I usually tell people to assume anything written could be seen, but also to ask their lawyer for specific limits — what exactly is being sought, how will it be used, and can sensitive parts be redacted or covered by a protective order? Deleting texts is a red flag; preserving them while you sort the legalities is way less risky. In my view, transparency balanced with caution is the sweet spot.
Yasmine
Yasmine
2025-10-18 13:07:50
My take is that if a lawyer is asking for private messages, it's usually because they think those messages prove something important — a timeline, admissions, promises about money, or evidence of misconduct.
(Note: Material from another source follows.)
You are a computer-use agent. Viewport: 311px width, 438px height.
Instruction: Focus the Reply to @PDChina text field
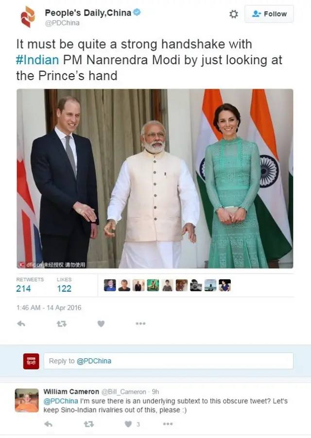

In practical terms, discovery in family court can be broad: if something in the messages is relevant to custody, support, or property division, opposing counsel will want them. That doesn't automatically mean every single personal chat is fair game, though.

From experience watching friends go through this, the safer first move is preservation: don't delete anything and tell your lawyer exactly what exists. There are nuances too — messages to a lawyer or ones that are explicitly confidential may be protected, and metadata can reveal more than the text. Your lawyer may ask you to produce messages voluntarily to show cooperation, or they might be preparing to fight a subpoena if the other side demands them. Personally, I find it calming to treat texts like documents: keep them organized, ask about redaction for irrelevant private details, and remember there are procedural ways to push back if something feels invasive.
Quinn
Quinn
2025-10-18 18:47:06
I'm watching this through a more human lens: messages feel intimate, like little pieces of your private life, so when a lawyer asks for them it can feel invasive and raw. On the other hand, I understand why they'd be sought — courts often rely on contemporaneous communications to figure out what happened and who knew what when. If she hands them over, it might speed resolution, but it could also expose things she would rather keep between herself and others.

One path I've seen work emotionally and practically is selective cooperation. She can share messages that are clearly relevant while formally objecting to broad sweeps and requesting a protective order to limit who sees them. It helps to get clarity about how they'll be stored, who will have access, and whether personal identifiers can be redacted. For me, the emotional cost matters as much as the legal strategy; preserving dignity while protecting evidence feels like the right balance.